Trump administration announces...

Thursday the Trump administration announced to Congress they would renegotiate the North American Free Trade Agreement.

Now local border traders are keeping a close watch on the latest changes.

The North American Free Trade agreement or NAFTA took effect in 1994. It created a trade agreement between Canada -- Mexico and the United States, essentially getting rid of import or export taxes.

President Trump has called it a disaster and others say America has seen a significant boost in trade.

According to the U.S. census the United States exported more than $2 trillion worth of goods. Texas alone exported $232 billion worth of products.

"Obviously trade is important, truly important issue and I think the filing of the authority with Congress this morning to start moving towards a fast track, authorities are very positive move," said Secretary of State Rex Tillerson.

The move to renegotiate NAFTA will trigger a 90-day consultation period among the administration, Congress and businesses but details of the negotiations are limited.

"You're struggling to understand what exactly he wants to negotiate and what the intent is. I mean it's like Trump ...  long on rhetoric and short on detail," said Jerry Pacheco.

Pacheco is executive director of the international business accelerator --  a trade counseling company in the region.

Pacheco tells ABC-7 the 23-year contract between the U.S. Mexico and Canada could use some revamping.

"We were just getting into the age of computers. There was no E-commerce. The whole energy sector has changed and the way we do business has too so I'm not averse to any of that," Pacheco said.

U.S. Senator John Cornyn released this statement after the announcement of NAFTA negotiations.

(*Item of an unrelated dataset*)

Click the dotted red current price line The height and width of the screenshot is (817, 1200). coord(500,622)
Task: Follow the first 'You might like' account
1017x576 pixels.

"I look forward to working with the president and community leaders in Texas to ensure any updates made are in the best interest of my state."

Pacheco feels the NAFTA negotations might mimic a recent trade deal between U.S. and China that many called lackluster.

"It's very little and it's very sectoral and when you look at it you kind of laugh. They are thinking it's monumental and all this and that..it's very light on substance," Pacheco said.

The U.S. Chamber of Commerce urged the administration to move quickly saying a Mexican presidential election and congressional elections in 2018 could make it harder to seal an agreement next year.